### EXERCISE DESCRIPTION
List every line in this data where the string "target" occurs.
*** Opening DATA IN THIS EXERCISE ***
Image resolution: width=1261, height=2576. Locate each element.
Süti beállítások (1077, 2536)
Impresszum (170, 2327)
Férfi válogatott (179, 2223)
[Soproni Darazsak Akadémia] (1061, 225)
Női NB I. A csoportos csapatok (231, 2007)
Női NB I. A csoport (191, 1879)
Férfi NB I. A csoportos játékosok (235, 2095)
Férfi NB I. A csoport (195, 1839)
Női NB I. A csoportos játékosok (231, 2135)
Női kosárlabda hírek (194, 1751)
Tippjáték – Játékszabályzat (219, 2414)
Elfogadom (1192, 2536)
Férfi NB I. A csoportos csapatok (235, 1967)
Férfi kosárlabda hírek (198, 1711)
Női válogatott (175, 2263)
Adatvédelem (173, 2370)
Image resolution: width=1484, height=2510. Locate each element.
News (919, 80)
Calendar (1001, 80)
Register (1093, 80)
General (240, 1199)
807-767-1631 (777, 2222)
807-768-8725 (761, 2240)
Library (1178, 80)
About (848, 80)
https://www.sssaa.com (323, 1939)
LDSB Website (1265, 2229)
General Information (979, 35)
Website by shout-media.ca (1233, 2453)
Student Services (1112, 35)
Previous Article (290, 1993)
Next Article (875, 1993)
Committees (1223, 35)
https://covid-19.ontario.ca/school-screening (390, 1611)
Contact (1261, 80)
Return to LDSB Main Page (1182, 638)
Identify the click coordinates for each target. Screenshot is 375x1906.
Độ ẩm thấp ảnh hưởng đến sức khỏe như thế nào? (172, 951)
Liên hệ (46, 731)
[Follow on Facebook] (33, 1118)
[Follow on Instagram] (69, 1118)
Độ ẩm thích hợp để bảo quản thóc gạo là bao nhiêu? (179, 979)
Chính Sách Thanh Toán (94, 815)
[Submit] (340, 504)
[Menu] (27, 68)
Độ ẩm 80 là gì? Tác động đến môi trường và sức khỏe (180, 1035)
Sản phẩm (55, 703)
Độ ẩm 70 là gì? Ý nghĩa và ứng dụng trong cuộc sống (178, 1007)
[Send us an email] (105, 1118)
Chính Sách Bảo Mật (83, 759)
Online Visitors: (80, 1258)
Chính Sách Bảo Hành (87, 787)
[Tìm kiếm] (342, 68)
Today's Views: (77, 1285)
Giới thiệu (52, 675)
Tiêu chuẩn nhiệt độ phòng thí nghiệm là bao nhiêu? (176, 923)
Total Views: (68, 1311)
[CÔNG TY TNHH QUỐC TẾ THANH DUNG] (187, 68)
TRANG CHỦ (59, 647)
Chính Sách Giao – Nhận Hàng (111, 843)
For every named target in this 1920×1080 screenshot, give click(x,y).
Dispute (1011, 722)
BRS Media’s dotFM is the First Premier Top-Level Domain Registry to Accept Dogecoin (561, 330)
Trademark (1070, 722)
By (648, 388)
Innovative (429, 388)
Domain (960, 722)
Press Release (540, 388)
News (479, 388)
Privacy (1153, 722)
*** Closing DATA IN THIS EXERCISE ***
### EXERCISE SOLUTION
Identify the click coordinates for each target. Screenshot is 375x1906.
For every named target in this 1920×1080 screenshot, give click(x,y).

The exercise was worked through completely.